Saint-Paul-d'Oueil (/fr/; Sent Pau d'Oelh) is a commune in the Haute-Garonne department in southwestern France.

==Geography==
===Climate===

Saint-Paul-d'Oueil has an oceanic climate (Köppen climate classification Cfb). The average annual temperature in Saint-Paul-d'Oueil is 9.8 C. The average annual rainfall is 989.6 mm with May as the wettest month. The temperatures are highest on average in August, at around 17.0 C, and lowest in January, at around 3.2 C. The highest temperature ever recorded in Saint-Paul-d'Oueil was 37.5 C on 18 August 2012; the coldest temperature ever recorded was -16.6 C on 8 February 2012.

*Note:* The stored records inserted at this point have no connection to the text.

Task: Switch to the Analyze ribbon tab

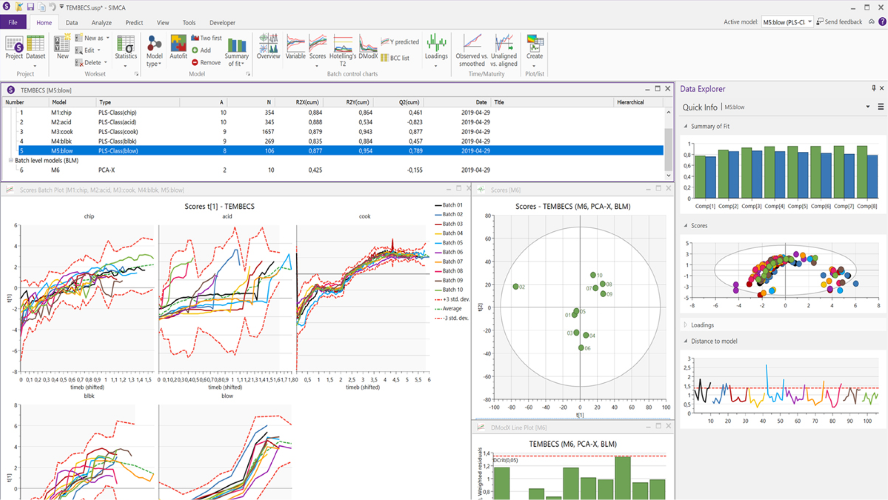Action: coord(101,23)
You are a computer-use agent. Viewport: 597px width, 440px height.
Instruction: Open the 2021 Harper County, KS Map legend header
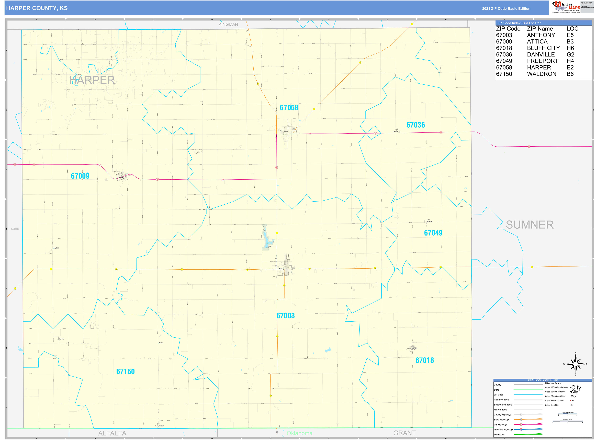coord(543,380)
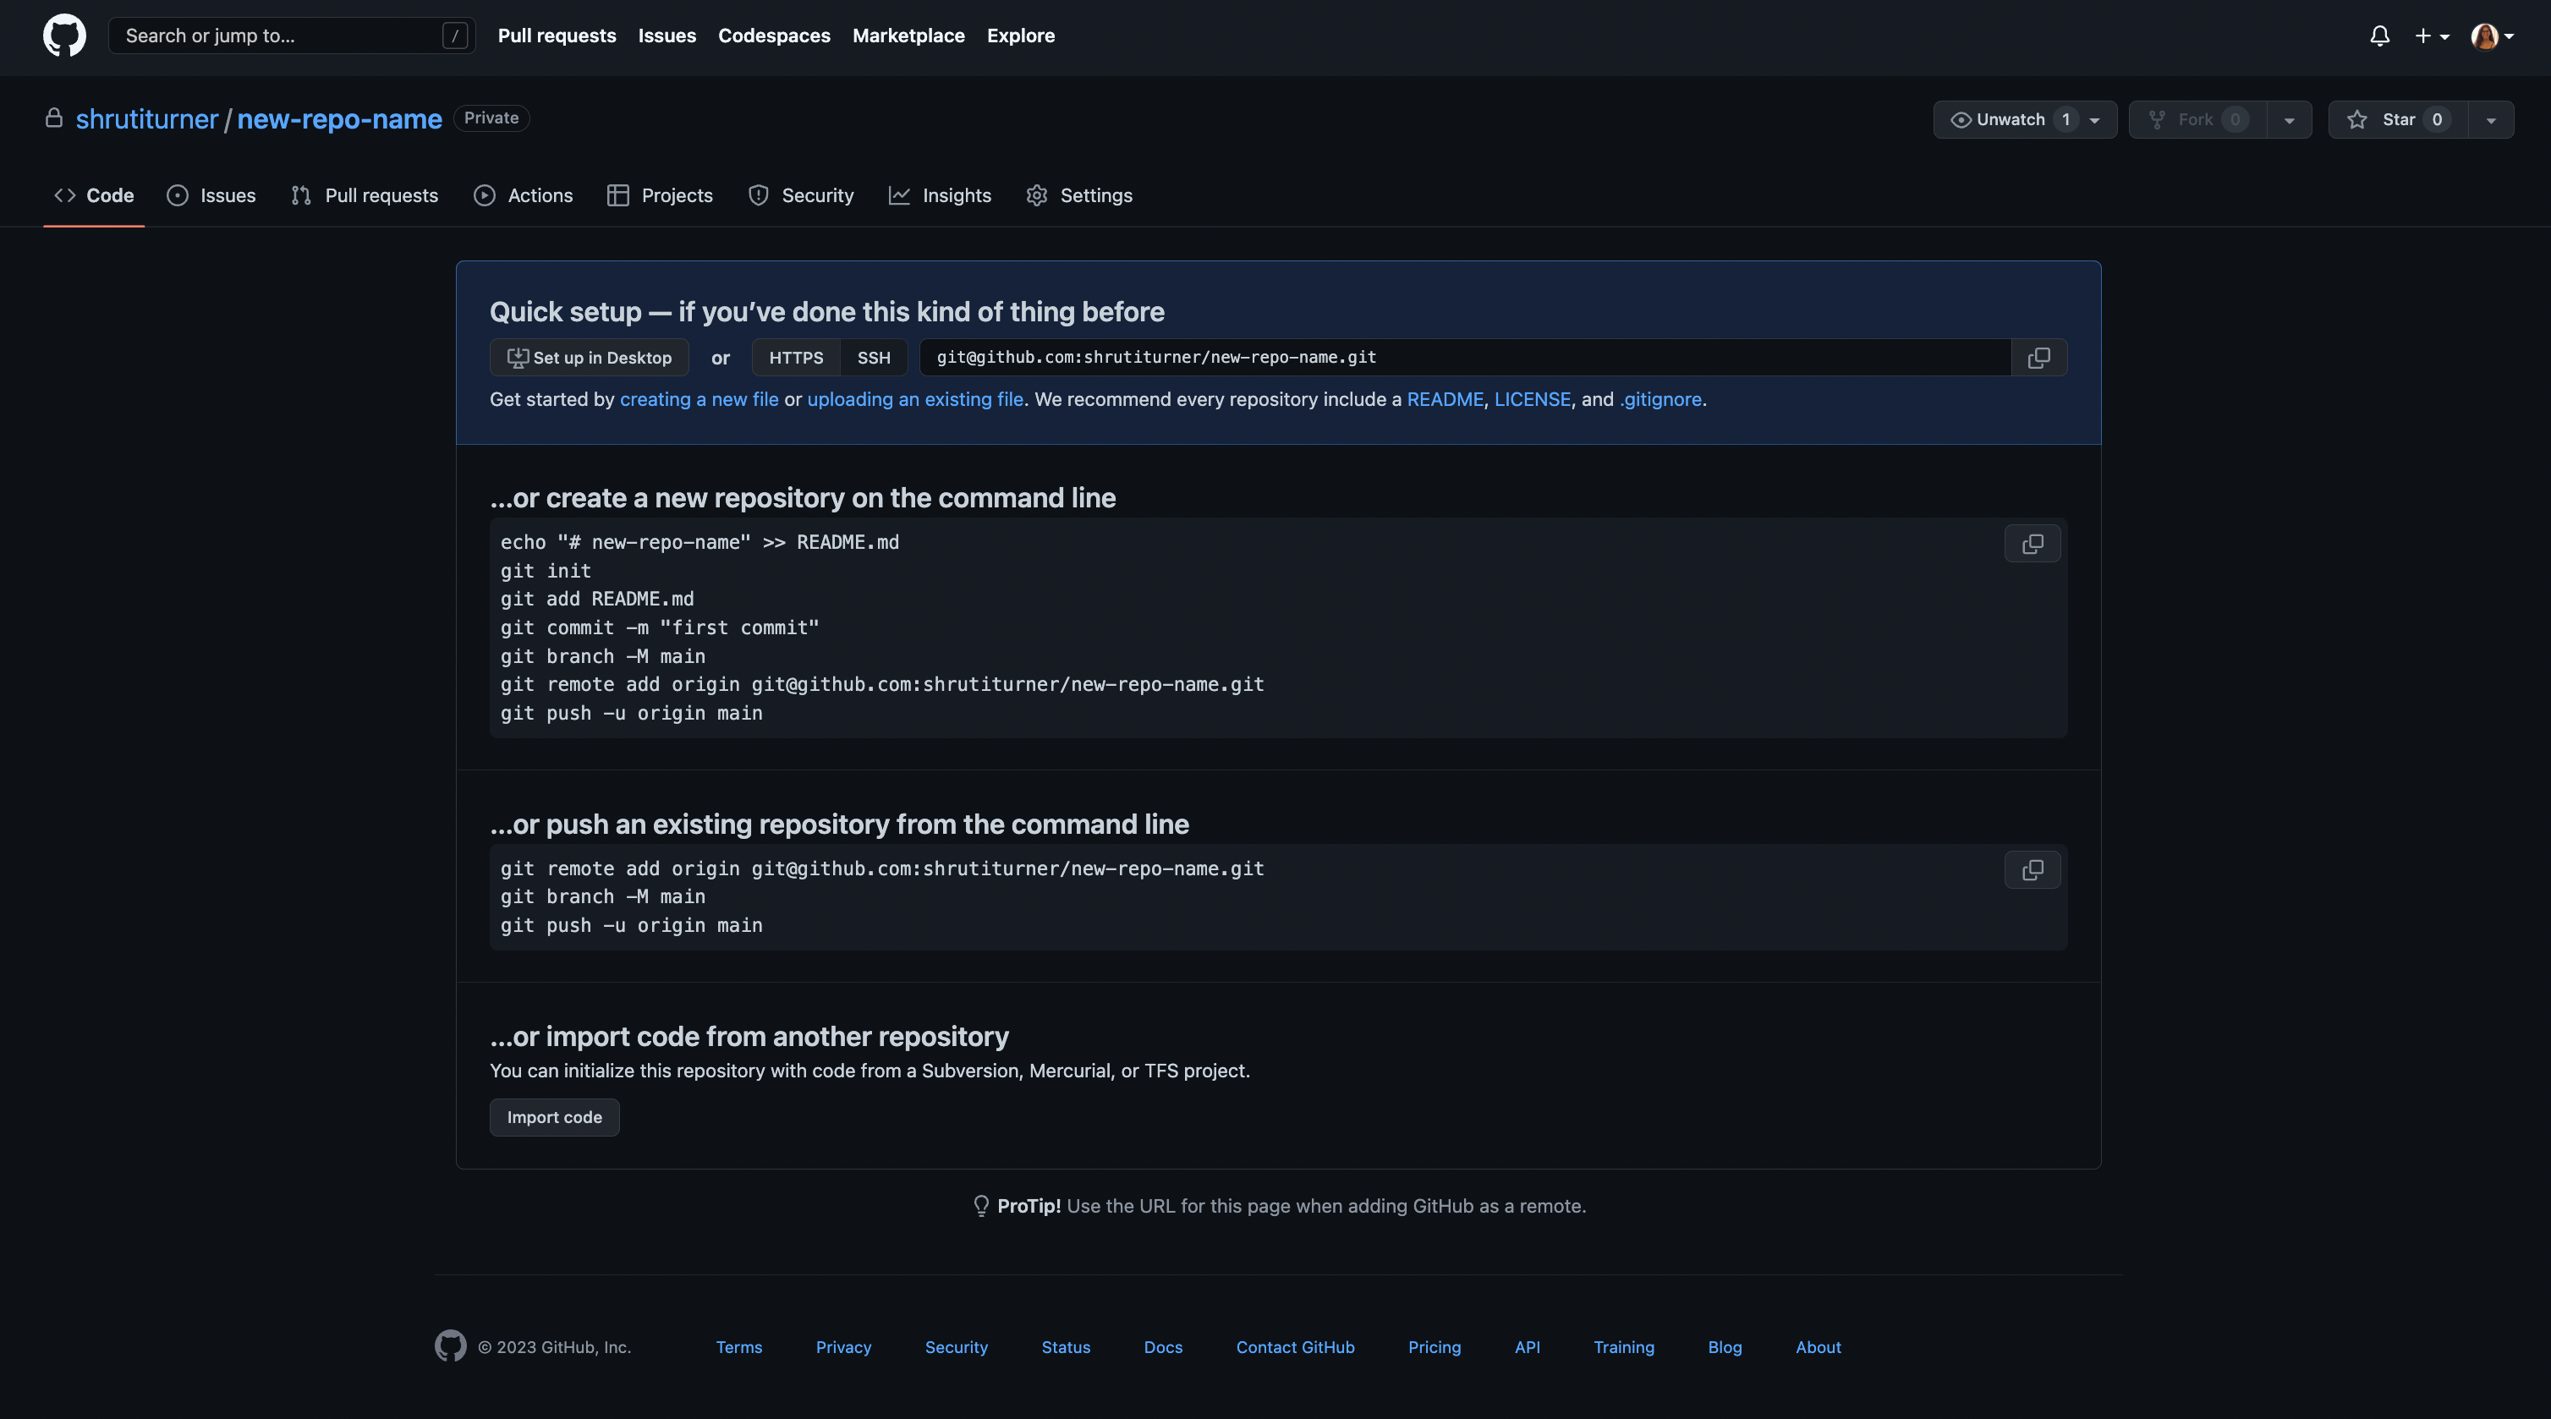This screenshot has width=2551, height=1419.
Task: Switch the clone URL to HTTPS
Action: (x=795, y=357)
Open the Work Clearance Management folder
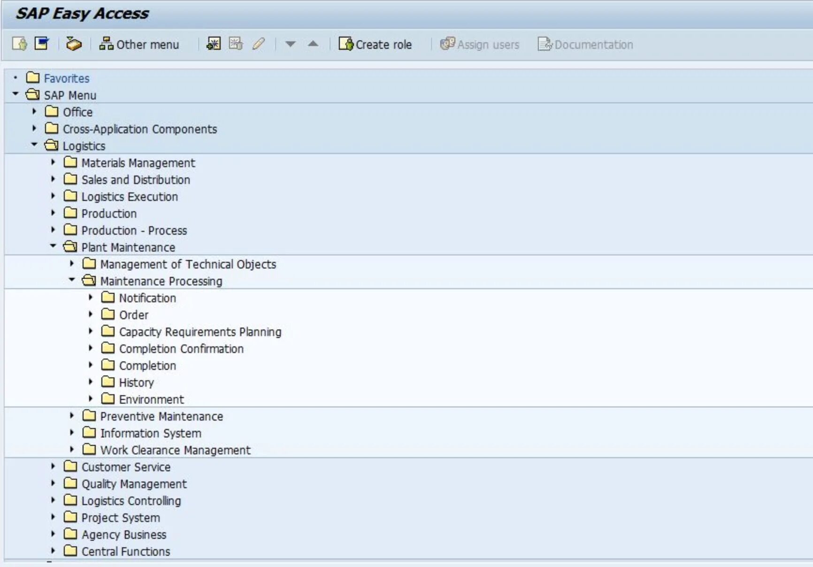Image resolution: width=813 pixels, height=567 pixels. (174, 450)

Climate data for Saint-Paul-d'Oueil (1981−2010 normals, extremes 1999−2020)
| Month | Jan | Feb | Mar | Apr | May | Jun | Jul | Aug | Sep | Oct | Nov | Dec | Year |
| Record high °C (°F) | 21.8 (71.2) | 24.5 (76.1) | 24.2 (75.6) | 26.5 (79.7) | 31.2 (88.2) | 36.4 (97.5) | 36.0 (96.8) | 37.5 (99.5) | 34.7 (94.5) | 28.8 (83.8) | 25.1 (77.2) | 23.0 (73.4) | 37.5 (99.5) |
| Mean daily maximum °C (°F) | 7.7 (45.9) | 8.3 (46.9) | 11.7 (53.1) | 13.2 (55.8) | 16.8 (62.2) | 21.3 (70.3) | 22.5 (72.5) | 22.7 (72.9) | 19.9 (67.8) | 16.8 (62.2) | 10.3 (50.5) | 7.8 (46.0) | 15.0 (59.0) |
| Daily mean °C (°F) | 3.2 (37.8) | 3.4 (38.1) | 6.2 (43.2) | 7.9 (46.2) | 11.5 (52.7) | 15.5 (59.9) | 16.9 (62.4) | 17.0 (62.6) | 14.2 (57.6) | 11.5 (52.7) | 5.8 (42.4) | 3.5 (38.3) | 9.8 (49.6) |
| Mean daily minimum °C (°F) | −1.3 (29.7) | −1.6 (29.1) | 0.7 (33.3) | 2.6 (36.7) | 6.2 (43.2) | 9.8 (49.6) | 11.2 (52.2) | 11.3 (52.3) | 8.5 (47.3) | 6.2 (43.2) | 1.2 (34.2) | −0.9 (30.4) | 4.5 (40.1) |
| Record low °C (°F) | −13.9 (7.0) | −16.6 (2.1) | −12.0 (10.4) | −6.1 (21.0) | −3.9 (25.0) | 0.6 (33.1) | 3.6 (38.5) | 4.7 (40.5) | −0.6 (30.9) | −6.0 (21.2) | −10.5 (13.1) | −11.5 (11.3) | −16.6 (2.1) |
| Average precipitation mm (inches) | 95.7 (3.77) | 58.6 (2.31) | 81.3 (3.20) | 104.8 (4.13) | 115.0 (4.53) | 82.1 (3.23) | 76.7 (3.02) | 64.2 (2.53) | 63.7 (2.51) | 68.6 (2.70) | 105.3 (4.15) | 73.6 (2.90) | 989.6 (38.96) |
| Average precipitation days (≥ 1.0 mm) | 9.8 | 8.2 | 10.4 | 12.5 | 12.7 | 10.9 | 9.2 | 10.0 | 8.3 | 10.3 | 11.2 | 9.5 | 122.9 |
Source: Météo-France

==Sights==
The Château de Saint-Paul-d'Oueil is a 16th-century castle which is listed as a historic site by the French Ministry of Culture.